(DOCUMENT SEGMENT)

In an attempt to contain the virus, companies have transitioned to work-from-home arrangements. However, cybercriminals are taking advantage of this sudden shift in setup to launch their vicious schemes.
Since the pandemic started, cybercriminals have managed to organize different forms of attacks — online scams, hacking, data phishing, fake domains, misinformation campaigns, spam emails, malware spread, and ransomware ploys. In fact, the coronavirus pandemic is described as the largest security threat to date. Since the start of the pandemic, the number of cyberattacks swelled to 5,000 a day, which is a far cry from the 2,500 a day before the COVID-19 outbreak.
To make sure you are 100% free from potential risks, you can consult companies that offer premium cybersecurity solutions. Still, people should be more cautious than ever. They should take necessary steps to avoid becoming victims of these cybercrimes.
The Rise of Video Call Hijackers
Due to the shelter-in-place orders, companies perform all their business transactions through Zoom, Skype, Google Hangouts, Microsoft Teams, and other video conference platforms. Indeed, virtual meetings have become part of companies’ day-to-day operations in the new normal. However, because of the world’s increasing reliance on these communication channels, cybercriminals are penetrating these platforms to launch their attacks.
There are hackers who are infiltrating video calls to listen in on conversations and to collect important data. Some cybercriminals are also hijacking virtual meetings to cause disruption and spread malicious content. To avoid these cybercrimes from taking place, you should perform precautionary measures when participating in virtual meetings. Be careful where and who you share the links of your virtual meetings to keep it from being accessed by the wrong people.
Protect your virtual meetings from hackers by encrypting it with passwords. Doing this would prevent cybercriminals from easily accessing your chat rooms. If there are more than 10 guests in the group call, go over the list and make sure you don’t have uninvited participants who might be eavesdropping on conversations. To avoid unwarranted sharing of malicious content, you can also put a cap on the video conference’s screen sharing capacity.
The Spread of Malicious Emails
Since emails are now the primary mode of communication, cybercriminals are using it as a tool to perform their attacks. Reports reveal that cybercriminals send out over 18 million emails to Gmail users since the start of the pandemic.
Scammers have been sending out links to email accounts to collect important information from unsuspecting users. They would pretend to be legitimate businesses or organizations and request for users’ personal details such as passwords, bank accounts, and other sensitive data.

(End DOCUMENT SEGMENT)
(RECORD SET)

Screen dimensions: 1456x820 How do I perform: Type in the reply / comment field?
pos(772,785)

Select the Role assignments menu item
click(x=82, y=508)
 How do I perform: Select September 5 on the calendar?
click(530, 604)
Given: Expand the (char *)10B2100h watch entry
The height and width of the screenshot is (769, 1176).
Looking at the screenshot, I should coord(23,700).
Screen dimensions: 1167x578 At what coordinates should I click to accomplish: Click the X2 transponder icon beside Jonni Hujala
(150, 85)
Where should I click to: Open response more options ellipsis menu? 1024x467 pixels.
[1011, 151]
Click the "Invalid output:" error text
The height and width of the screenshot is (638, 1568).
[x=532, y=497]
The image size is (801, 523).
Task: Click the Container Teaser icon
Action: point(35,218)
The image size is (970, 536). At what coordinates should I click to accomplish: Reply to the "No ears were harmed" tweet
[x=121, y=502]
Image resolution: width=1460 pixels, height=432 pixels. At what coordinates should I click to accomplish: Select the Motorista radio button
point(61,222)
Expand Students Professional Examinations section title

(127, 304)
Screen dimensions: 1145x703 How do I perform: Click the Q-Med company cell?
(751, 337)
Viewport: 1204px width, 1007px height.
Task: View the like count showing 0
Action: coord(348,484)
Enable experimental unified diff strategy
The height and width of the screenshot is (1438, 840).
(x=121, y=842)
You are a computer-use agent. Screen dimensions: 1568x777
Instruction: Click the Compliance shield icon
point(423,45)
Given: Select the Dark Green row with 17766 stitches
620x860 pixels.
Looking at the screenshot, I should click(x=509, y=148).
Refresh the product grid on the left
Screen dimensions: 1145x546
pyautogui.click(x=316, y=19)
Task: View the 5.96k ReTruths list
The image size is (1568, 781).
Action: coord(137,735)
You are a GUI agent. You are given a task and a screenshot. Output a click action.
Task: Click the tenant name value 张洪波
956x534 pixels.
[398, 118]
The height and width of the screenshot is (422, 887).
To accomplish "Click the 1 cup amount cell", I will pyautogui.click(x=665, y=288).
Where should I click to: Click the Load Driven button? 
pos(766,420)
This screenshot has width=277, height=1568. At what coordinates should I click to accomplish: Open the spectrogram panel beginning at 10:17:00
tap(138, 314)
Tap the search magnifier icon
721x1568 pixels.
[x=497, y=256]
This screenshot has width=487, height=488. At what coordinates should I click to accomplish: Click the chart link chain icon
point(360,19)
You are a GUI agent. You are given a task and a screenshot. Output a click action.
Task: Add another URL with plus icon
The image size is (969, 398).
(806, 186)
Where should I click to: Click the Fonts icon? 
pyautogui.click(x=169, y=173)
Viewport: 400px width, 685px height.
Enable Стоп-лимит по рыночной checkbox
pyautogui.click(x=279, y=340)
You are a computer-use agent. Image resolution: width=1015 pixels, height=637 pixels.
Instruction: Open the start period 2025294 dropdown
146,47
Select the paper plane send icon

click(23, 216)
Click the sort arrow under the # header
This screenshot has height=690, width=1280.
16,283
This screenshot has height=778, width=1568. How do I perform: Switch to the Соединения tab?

(End RECORD SET)

SET OF TASKS »
1 > According to the article on pandemic-era cyberattacks, why should virtual meetings be protected with passwords? Answer in one to three sentences.
2 > Write the next part of the article on pandemic-era cyberattacks, starting after its final sentence about scammers asking users for personal details.

OUTPUTS FOR THE TASKS »
1 > Protecting virtual meetings with passwords keeps cybercriminals from easily getting into the chat rooms.

2 >
Some cybercriminals also ask users to install certain applications and software through certain links which are actually computer viruses. They make use of this scheme to steal information and disrupt their devices.
Aside from phishing, cybercriminals also make use of email spams to collect money from people. They disguise themselves as authorized organizations such as the World Health Organization (WHO) and the Center for Disease Control and Prevention (CDC) to convince users to make donations for certain causes.
By immediately clicking links and giving out information without instructions, you can easily become a victim of these cybercrimes. You have to be more vigilant when it comes to opening emails, visiting links, and filling up forms. You have to double-check the sources and pore over the content. You can also install software and tools that block potential cyber threats. Before opening the files or visiting the links, a message would pop up your screen to warn you of potential threats. At times like this, it wouldn’t hurt to take extra measures especially when it comes to your cybersecurity.
The Growing Cases of Computer Infection
Install firewalls and anti-malware software in your computers and electronic gadgets. This is to provide you with an added layer of protection against cyberattacks, specifically ransomware.
Since the coronavirus, the cases of ransomware increased by 148%. Ransomware is a type of malware that steals users’ digital files or blocks their access to computer systems until they settle ransom payment. Ransomware is often spread through visiting links to malicious websites or through downloading email attachments.
To avoid infecting your devices with ransomware, don’t immediately believe the emails sent to your inbox. Don’t be so quick to download or install those files, especially if you were not personally instructed by your managers or superiors to do so.
You also have to think in advance and regularly back up all your digital assets. You might want to save your files on a different location such as a disk or flash drive just in case your work computer gets infected. This way, you have extra copies of important work files. You can also upload your files in a cloud system, so you also have online copies of your documents.
This pandemic is not just a battle against coronavirus but also a fight against cyberattacks. If you want to protect yourself from online crimes, you have to take precautionary measures and build a strong line of defense.